ARTBEYONDTHEDIVIDE from Perişan Film on Vimeo.

The documentary was produced as part of the PRIO Cyprus project entitled “Spaces of Reconciliation: Youth Interaction through Art in the City” which was led in 2019 by Mete Hatay, a Senior Research Consultant at PRIO, political analyst and freelance writer.

Created in 2005, the PRIO Cyprus Centre (PCC) is an independent, bi-communal research centre committed to dialogue and public debates on key issues relevant to an eventual settlement of the Cyprus problem. Both Greek and Turkish Cypriots work together to offer a meeting point and cooperation platform for people from both sides of the divided island.

Located within the territory controlled by the Republic of Cyprus – with an additional office in the Home for Cooperation (H4C) situated in the Buffer Zone controlled by the UN – the aim of the centre is to reflect upon the impact of Cyprus on the Eastern Mediterranean region, on identity and political culture in unrecognized states.

• _RECORDED DATA_
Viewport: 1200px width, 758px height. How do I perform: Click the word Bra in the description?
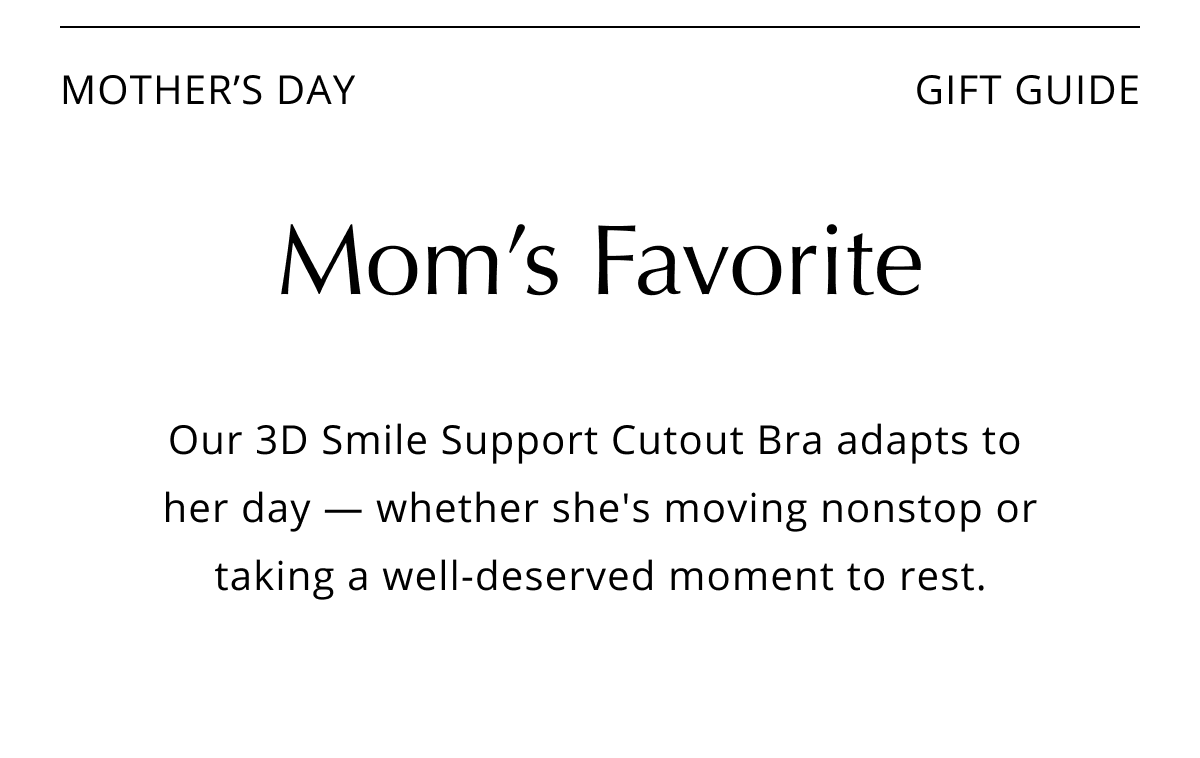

• _PARTS OF THE EXERCISE_
a) Retype the PRIO Cyprus passage between "Created in 2005, the" and "the divided island.", inclusive.
b) In the PRIO Cyprus text, what purpose does the joint work of Greek and Turkish Cypriots at the centre serve?
Work from the PRIO Cyprus text alone and leave the listing aside.

• _RESULTS OF THE TASKS_
a)
Created in 2005, the PRIO Cyprus Centre (PCC) is an independent, bi-communal research centre committed to dialogue and public debates on key issues relevant to an eventual settlement of the Cyprus problem. Both Greek and Turkish Cypriots work together to offer a meeting point and cooperation platform for people from both sides of the divided island.

b) Greek and Turkish Cypriots work together to offer a meeting point and a cooperation platform for people from both sides of the divided island.